業績の大きな変動は、INPEXがエネルギー価格の影響を受けやすいことが背景にあります。2020年12月期はエネルギー価格の下落から最終赤字に転落しました。以降はエネルギー価格が上昇したこと、また円安が進んだこともあり、近年の業績は拡大傾向にあります。
次に足元の業績を確認しましょう。今期(2024年12月期)は中間決算まで公表しており、好調に推移しています。第1四半期に続き、中間でも通期の業績予想を上方修正しました。期首予想比で売上収益を3200億円、純利益を300億円引き上げています。
上方修正の理由として、INPEX は主要なプロジェクトで安定した生産ができ、また想定よりエネルギー価格や為替レートが上昇したためだと説明します。進捗が想定どおりなら、通期では前期比で2ケタ増益となる見込みです。
なお、中間までの実績では、純利益は前年同期比で減少しています。これは税費用が悪化したためです。売上収益と税引き前利益までの各段階利益は増加しています。しかし法人所得税費用の増加が重く、純利益は減益となりました。
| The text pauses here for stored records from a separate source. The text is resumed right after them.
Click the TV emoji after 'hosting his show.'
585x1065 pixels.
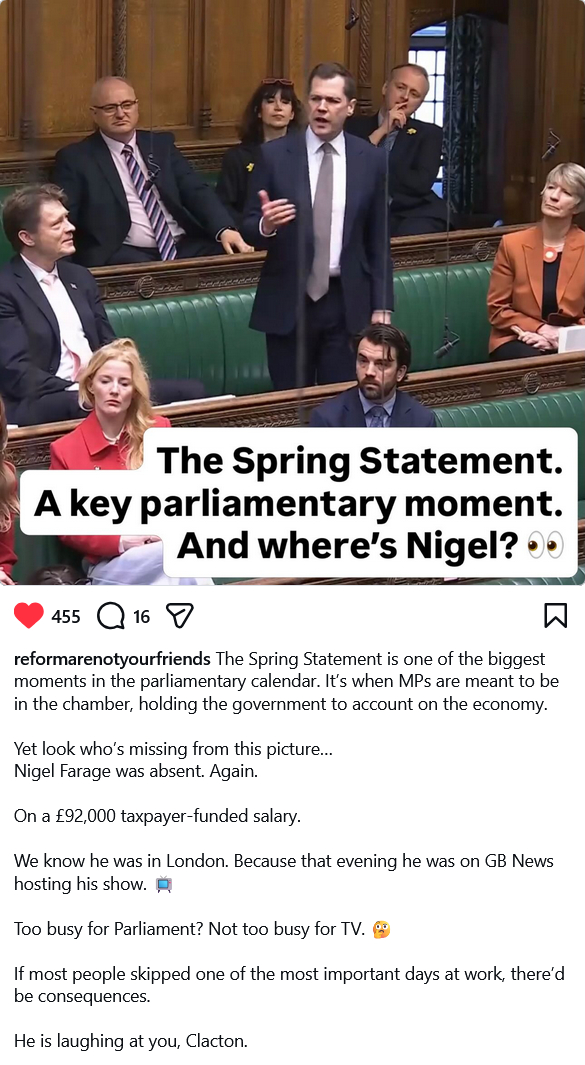(x=164, y=884)
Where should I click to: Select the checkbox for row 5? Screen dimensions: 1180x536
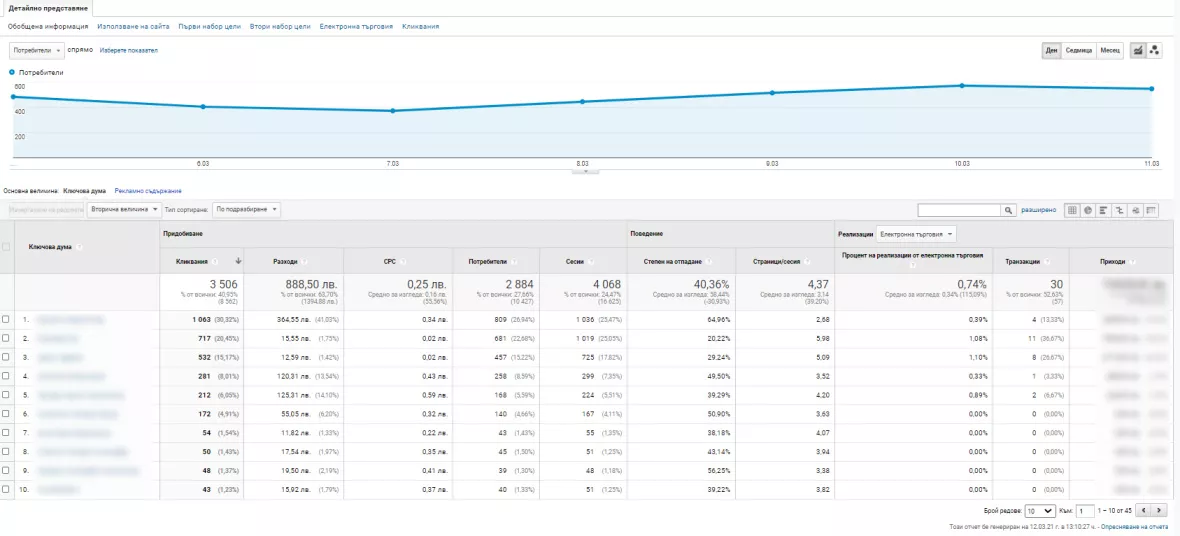6,394
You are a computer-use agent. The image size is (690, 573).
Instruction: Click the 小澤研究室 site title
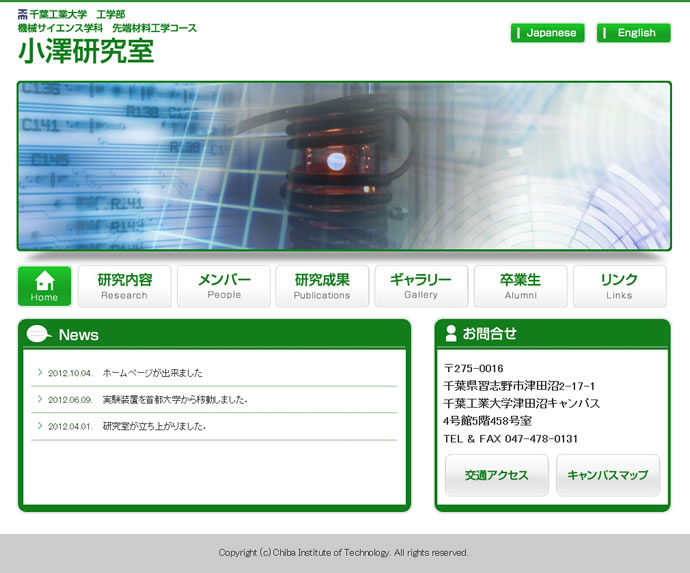(x=86, y=51)
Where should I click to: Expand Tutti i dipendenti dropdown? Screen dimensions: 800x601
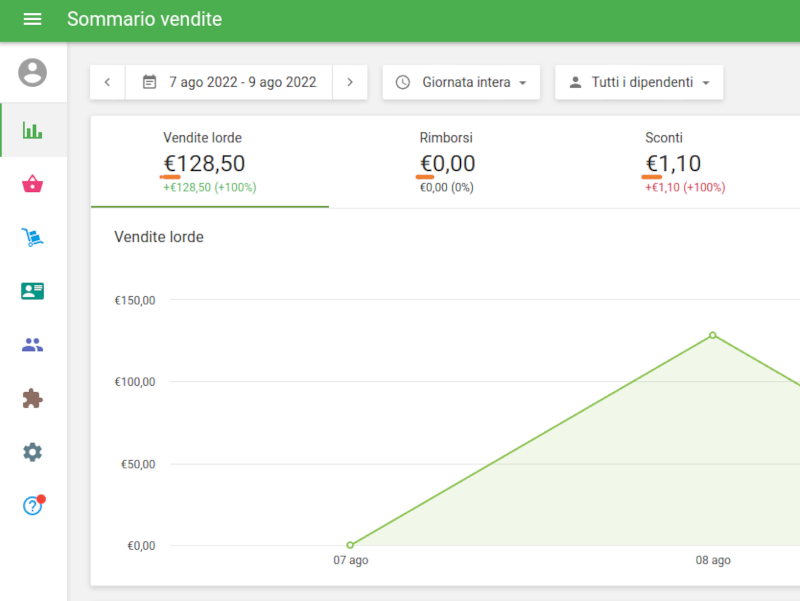click(x=639, y=82)
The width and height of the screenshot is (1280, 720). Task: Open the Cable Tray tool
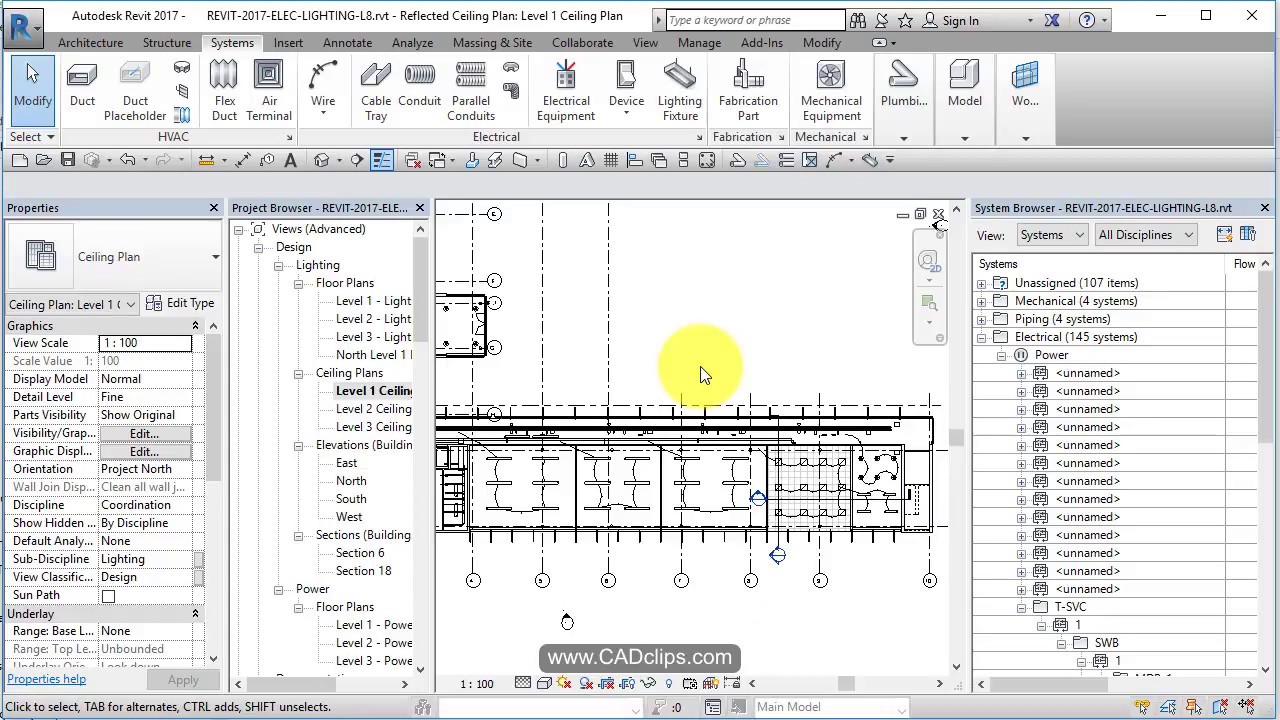click(376, 88)
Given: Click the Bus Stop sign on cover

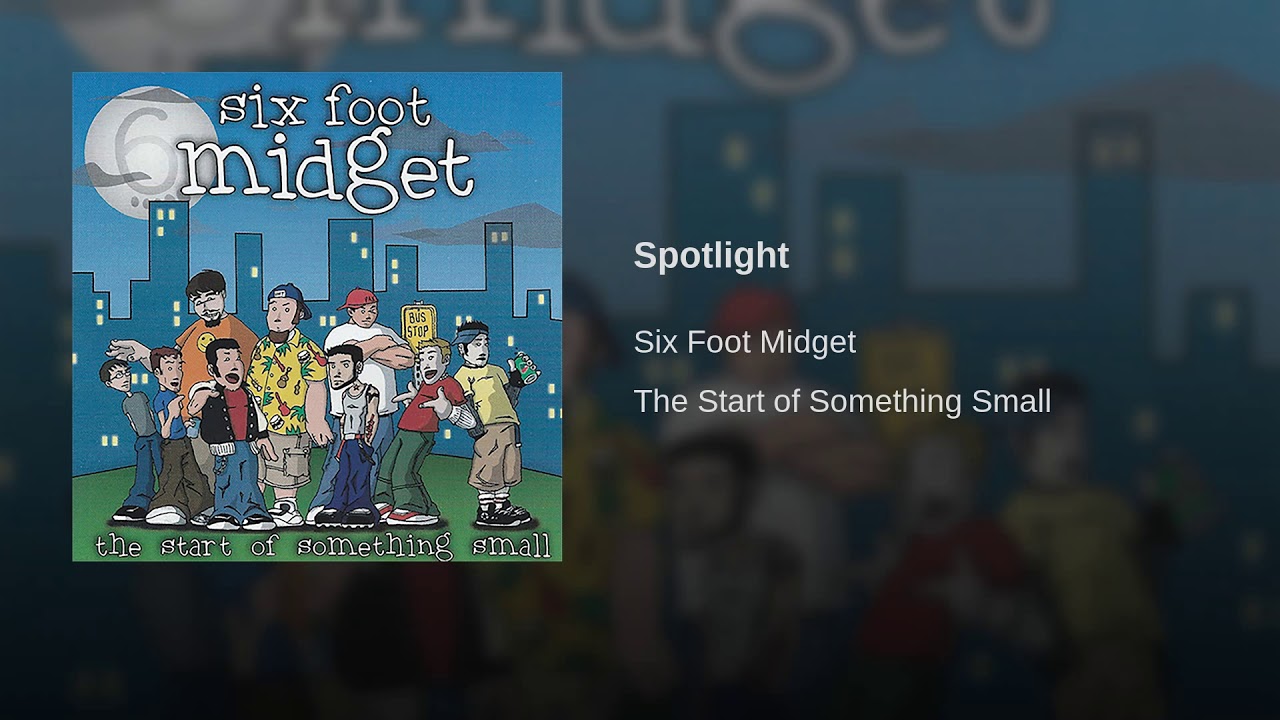Looking at the screenshot, I should (x=419, y=322).
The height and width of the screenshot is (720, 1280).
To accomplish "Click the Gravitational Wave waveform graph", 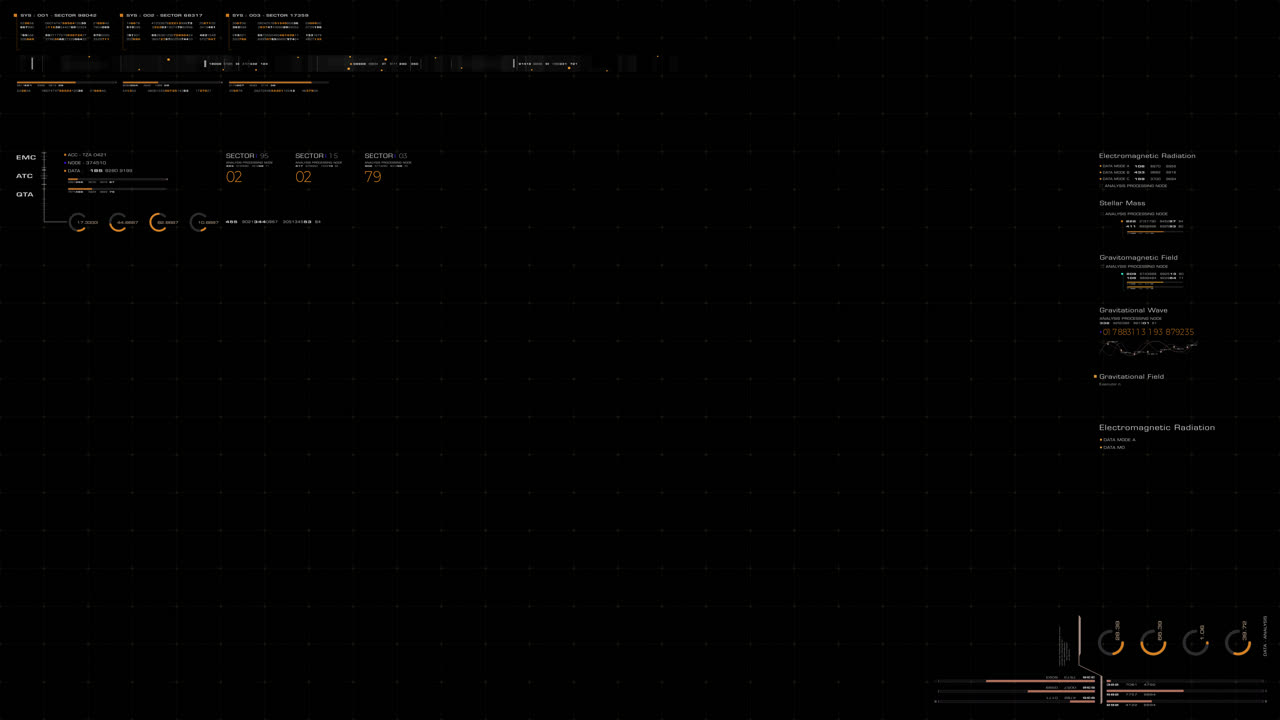I will [1148, 349].
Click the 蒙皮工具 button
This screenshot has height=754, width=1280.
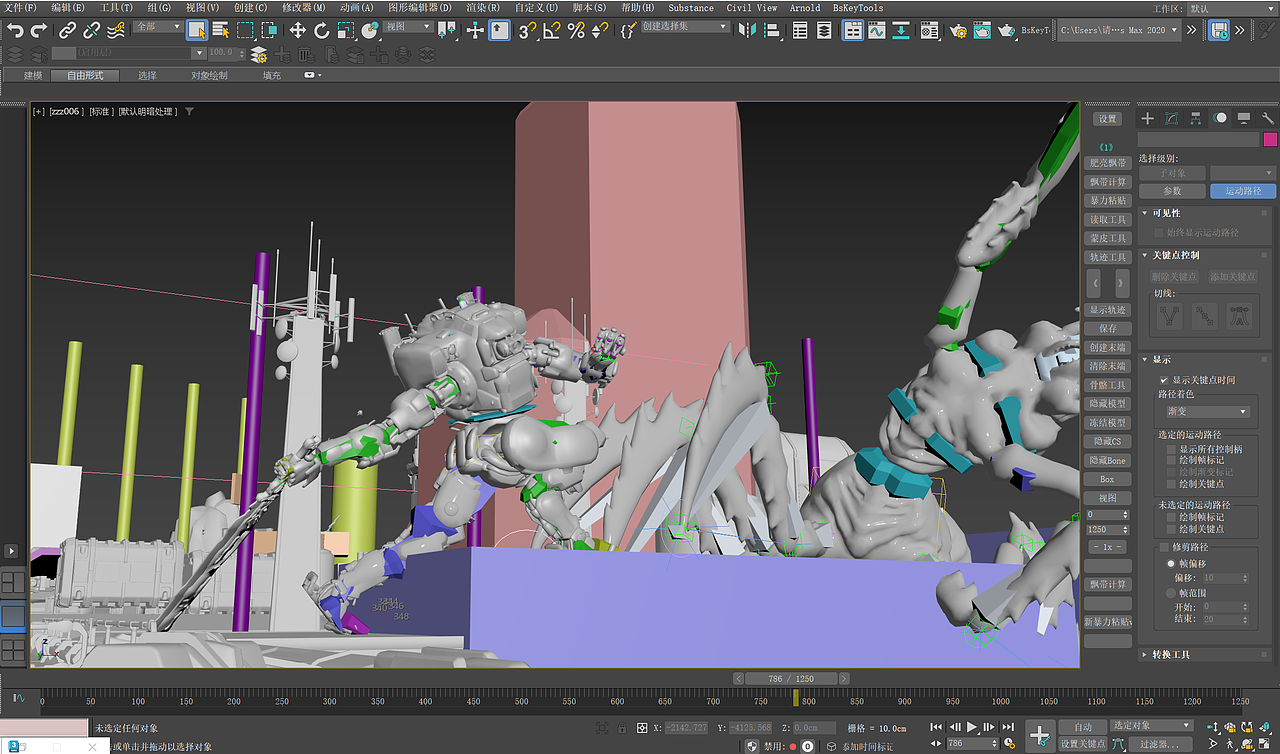1107,238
【INPEXの業績(2024年12月期 第2四半期)】
・売上収益:1兆1908億円(+10.4%)
・営業利益:7000億円(+15.3%)
・純利益:2125億円(-14.5%)
※()は前年同四半期比
【INPEXの業績予想(2024年12月期)】
・売上高:2兆2540億円(+4.1%)
・営業利益:1兆2490億円(+12.1%)
・純利益:3600億円(+11.9%)
※()は前期比
※同第2四半期時点における同社の予想
※上方修正の概要(期首予想比):売上収益+3230億円、営業利益+2390億円、純利益+300億円
出所:INPEX 決算短信
進捗が好調な今期は株主還元にも積極的です。
INPEX は中間と期末で年2回の配当を実施しています。今期はそれぞれ38円ずつの配当を計画していたところ、中間は実績で43円、期末予想も43円に引き上げられました。
中間決算では自社株買いも公表されました。自社株買いの公表は、第1四半期に続いて2四半期連続です。上限は800億円(自己株式除く発行済み株式総数の5.17%)とし、第1四半期の公表分(上限500億円、同3.18%)より引き上げています。なお、第1四半期の公表分は、7月までにほぼ全額が実施されています。
市況や為替などから、INPEXの今期の業績は想定より順調に推移しているようです。しかし主要な原油価格は、今年3月のピークからは下落傾向にあります。次の決算には注意したいところです。第3四半期決算は11月上旬に公表の予定です。